I frown. “What situation?”
“We both need time.” She points to Tess’s apartment. “Take a look at where we’re sittin’. We’re in some goddamn senior citizen compound one EMS call from the morgue, watching some princess the mob’s not going to do shit to. You know why?”
“Enlighten me, oh wise one.”
“Don’t be a smartass, and pay attention on account of what I have to tell ya’s important.”
“Of course it is—” She smacks me upside the head hard enough to send my hat soaring into the dashboard. “Shit! What the hell, Lu?”
“You’re fucked up, O’Brien. You need the time this assignment’s offerin’ to screw your head on straight. Otherwise, five years from now, you’re gonna be that cop who goes down to his cellar and fires a round into his skull.”
I don’t like what she has to say, but that doesn’t mean I’m not listening.

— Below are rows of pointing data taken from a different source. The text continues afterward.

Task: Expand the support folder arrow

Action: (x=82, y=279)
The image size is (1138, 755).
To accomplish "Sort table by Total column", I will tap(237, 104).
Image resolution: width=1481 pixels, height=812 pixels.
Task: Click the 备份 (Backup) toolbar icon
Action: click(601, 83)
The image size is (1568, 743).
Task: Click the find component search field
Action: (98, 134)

Suicide kills more cops than drug addicts and drive-bys.
She shrugs, the business of being a cop laying deep lines into her face. “Me, I need this gig to slide into retirement,” she says. “Six months, O’Brien. That’s all I have left before me and the old man hop in a Winnebago and leave the scum on the street behind us.” She rams her finger in my face. “I’ve had the shit knocked out of me by fat naked men with hairy asses, and dragged too many dead whores from the sewer. I’m done, O’Brien. But you, you’re just getting started. So take this time to get your shit together and maybe we’ll both make it to retirement in one piece.”
“Anything else?” I ask.
That earns me another smack upside the head. “Yeah. Don’t be an asshole, don’t get me shot, and don’t fuck the princess we’re supposed to be watchin’.”
Chapter 6
Curran
It’s late Friday night and snow’s dropping like the evil bitch she is. Meanwhile, Declan’s scribbling notes at warp speed and Tess is alternating between flipping through law books and scrolling through her iPad.
Montenegro’s third was set free. He wouldn’t talk, and there was nothing to hold him once his snitches disappeared.
“Deck, it’s late. Call it a night. We’ve been at this for hours.”
Declan stops scribbling, his face tighter than panties on a prom queen. “No, we’ve been at this for hours. You’ve been sitting here watching.”
“Watching your ass, dipshit. You’re still alive, aren’t you?”
Tess focuses fully on Declan, like I’m not even here. Something she’s done a lot lately, and something that really pisses me off. “There has to be something we can bring to Judge Bronson so he can grant a search and seizure. Something we’re missing,” she insists.
Declan throws his pen down. “We have nothing. On paper, this perp looks cleaner than the priest who baptized me.”
“But he’s not. With all these witnesses suddenly making themselves scarce—”
“Or dead,” Declan finishes for her.
Her expression turns grim. Even with her limited experience, she wants to help. That much is obvious. “There has to be something we can do,” she adds, quietly. “There’s almost no point sentencing Montenegro and his second if this man’s set to take over the family.”
I scroll through my phone when she and Deck start talking strategy again. My sister sent me a text, bitchin’ about catching our little brother banging some chick in her bed. I laugh, picturing the look on Wren’s face when she walked in on them. I pocket my phone in time to catch Declan’s glare and Tess’s disapproving head shake. Great, two of them. “What?” I ask.
“This isn’t a laughing matter,” Tess tells me. “We need to bring in the third in command and put the squeeze on him.”